(Stored items)
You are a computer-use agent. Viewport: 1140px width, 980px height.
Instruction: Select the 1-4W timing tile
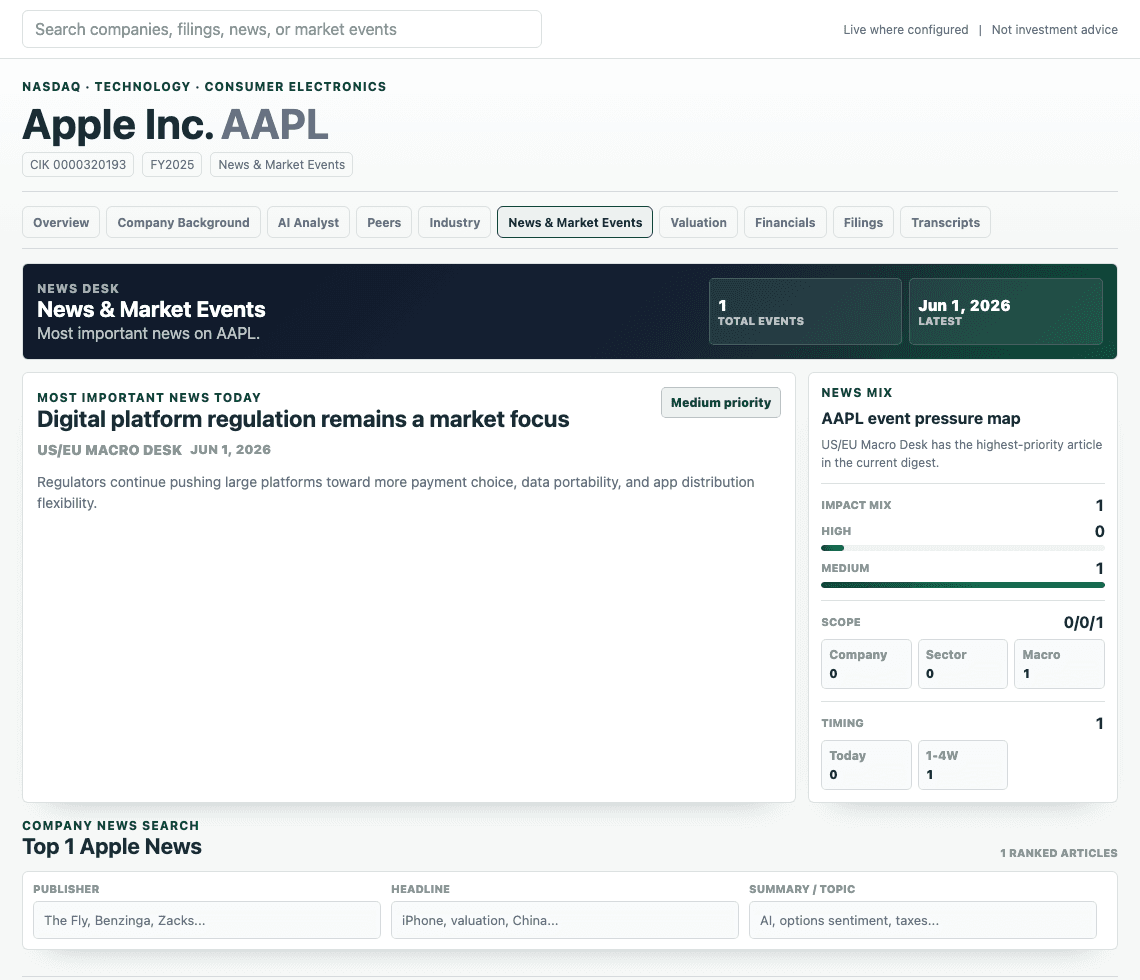963,765
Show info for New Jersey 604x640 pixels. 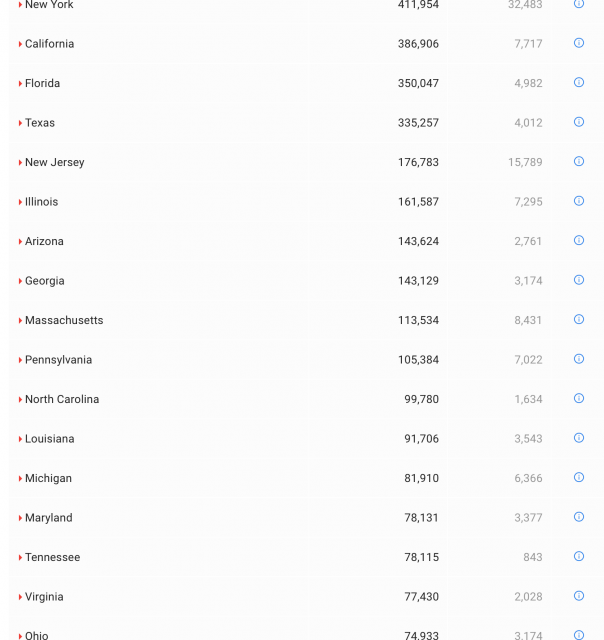[x=578, y=162]
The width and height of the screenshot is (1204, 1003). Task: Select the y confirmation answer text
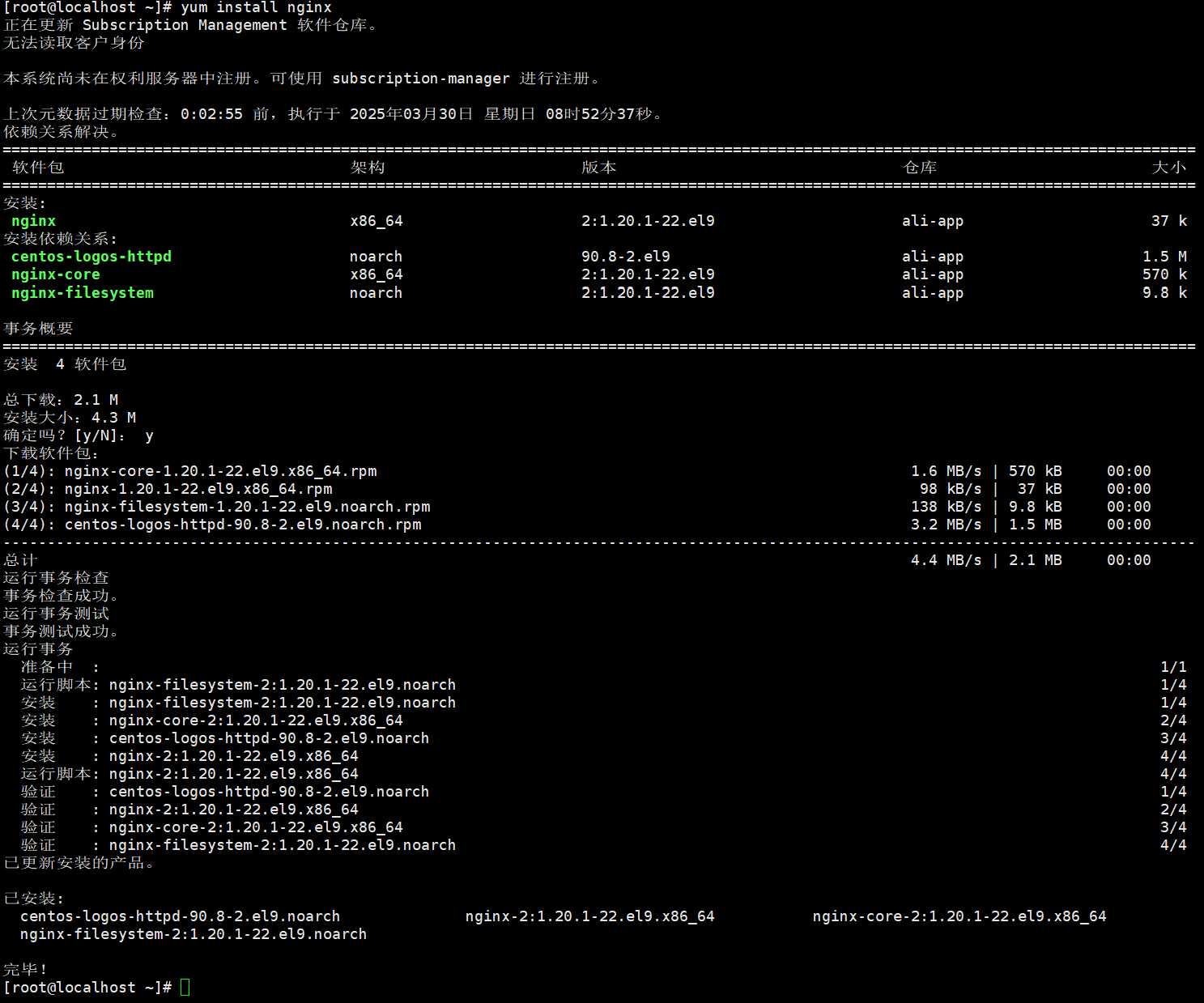(x=149, y=435)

* [Problem requirements]: The line containing "The width and" and every line after it, through the end of the records, are what you should retype exactly. Do not include the pictures.

* [Written solution]:
The width and height of the screenshot is (1204, 1003). Task: Select the y confirmation answer text
(x=149, y=435)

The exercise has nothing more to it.